The computer architecture of the IBM Blue Gene series of machines is the result of a co-design partnership among Argonne, Lawrence Livermore National Laboratory, and IBM Research. The system is focused on delivering very high performance to dense linear algebra (compute-intensive floating-point) calculations, which are highly correlated to the science and engineering applications that will run on Mira.

For months ALCF staff has been working with 16 science teams from across the country to prepare key applications for the architecture and scale of Mira.

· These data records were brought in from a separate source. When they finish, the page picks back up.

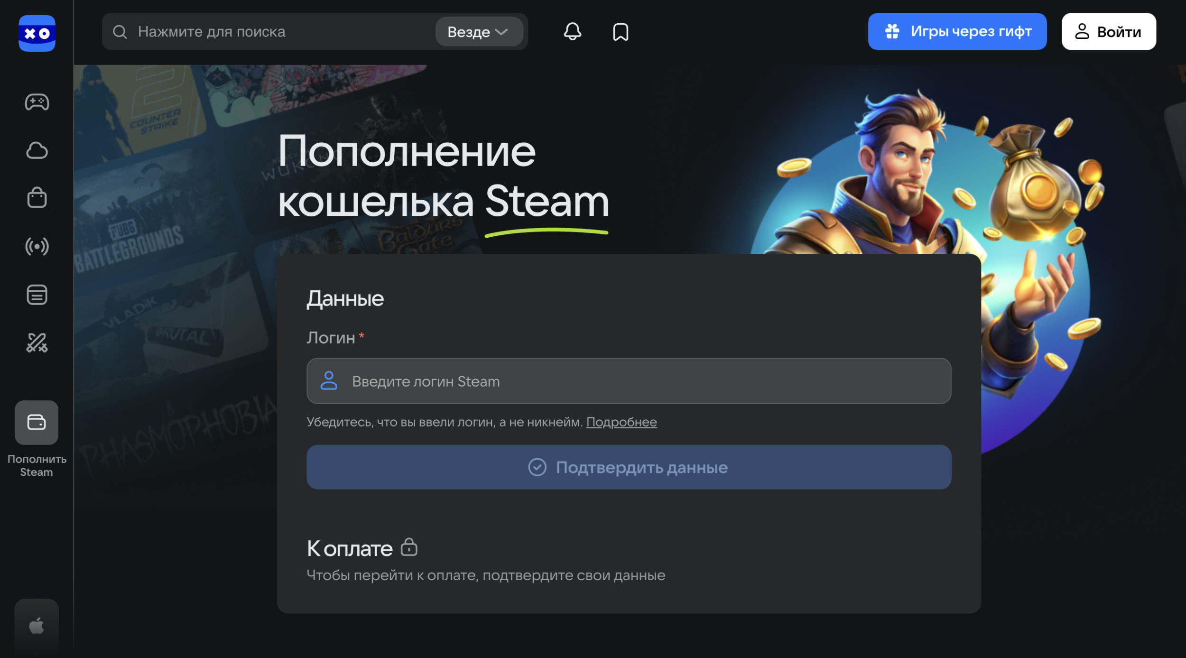Open the crossed swords icon section
1186x658 pixels.
[x=37, y=343]
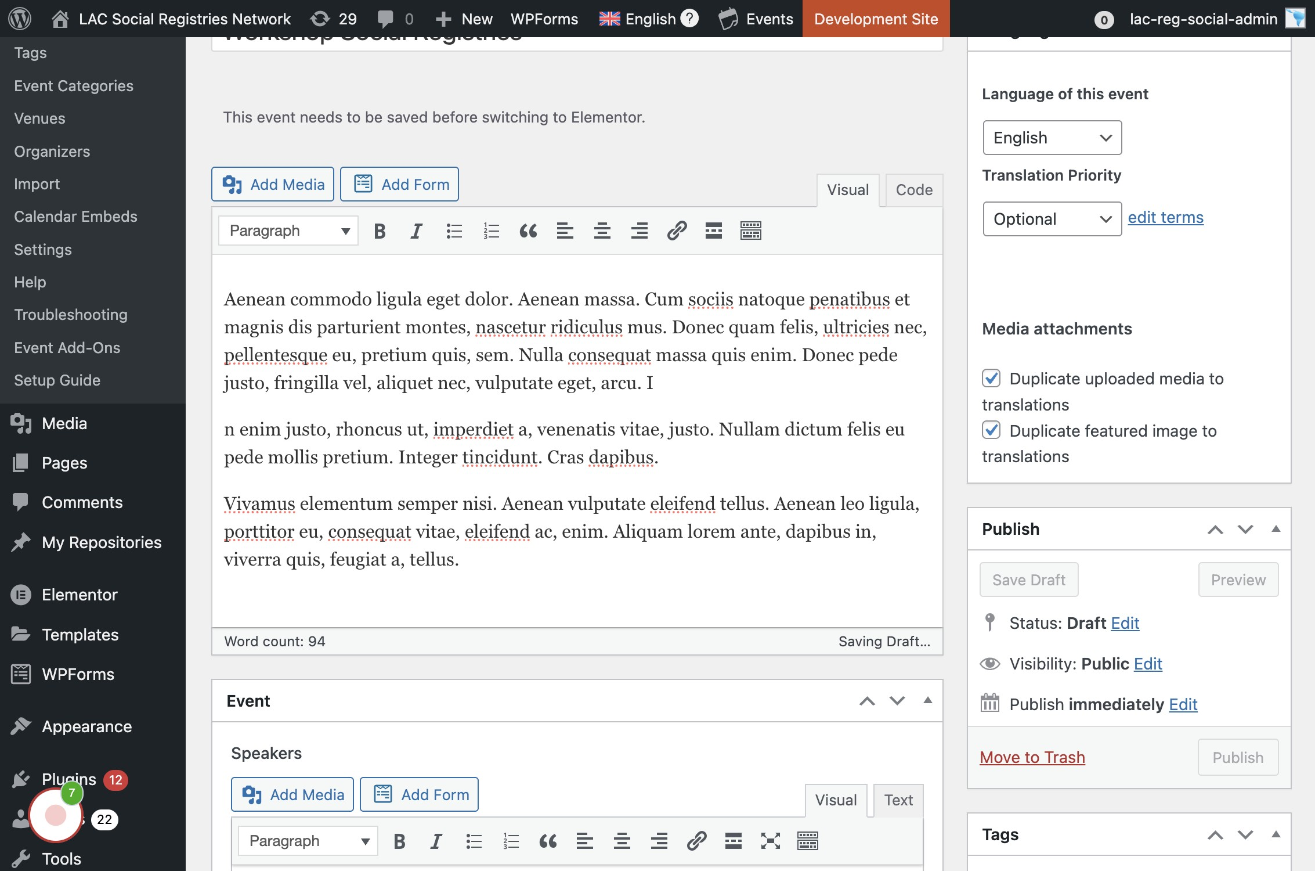This screenshot has height=871, width=1315.
Task: Open Elementor in the sidebar menu
Action: tap(80, 595)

One team, led by Argonne research physicists Salman Habib and Katrin Heitmann, is running high-resolution simulations of the distribution of matter in the universe. The project aims to develop a simulation framework that moves future investigations of dark matter and dark energy into a new simulation realm, powerful enough to discover signatures of new physics from next-generation cosmological sky surveys. “Mira will provide, at last, the computational power to resolve galaxy-scale mass concentrations in a simulated volume as large as state-of-the-art sky surveys,” said Habib.

Another project team, led by Argonne materials scientist Larry Curtiss, is running electronic structure simulations -- calculations capable of predicting the fundamental properties of matter—to identify new materials for electrical energy storage and catalysis, a key component of energy technologies such as biomass conversion and chemical synthesis.

The June TOP500 list was announced during the International Supercomputing Conference in Hamburg, Germany. The next TOP500 list will be announced in November at the ACM/IEEE Supercomputing Conference in Salt Lake City, Utah.

Complementary benchmarks to the TOP500 have emerged in recent years, such as the Graph500, which evaluates machine performance while running data-intensive analytic applications, and the Green500, which ranks the most energy efficient systems. IBM Blue Gene/Q prototype systems have topped the past two Green500 lists because of a system design choice to aggregate many low-power processors.

“From the outset of the co-design process with IBM, the national labs put a premium on energy-efficient performance,” said ALCF deputy director Susan Coghlan. “Low power consumption has been a core requirement the Blue Gene series of systems, and together we’ve achieved the means to enable scientific discoveries in a sustainable way.”

Argonne National Laboratory seeks solutions to pressing national problems in science and technology. The nation's first national laboratory, Argonne conducts leading-edge basic and applied scientific research in virtually every scientific discipline. Argonne researchers work closely with researchers from hundreds of companies, universities, and federal, state and municipal agencies to help them solve their specific problems, advance America's scientific leadership and prepare the nation for a better future. With employees from more than 60 nations, Argonne is managed by UChicago Argonne, LLC for the U.S. Department of Energy's Office of Science.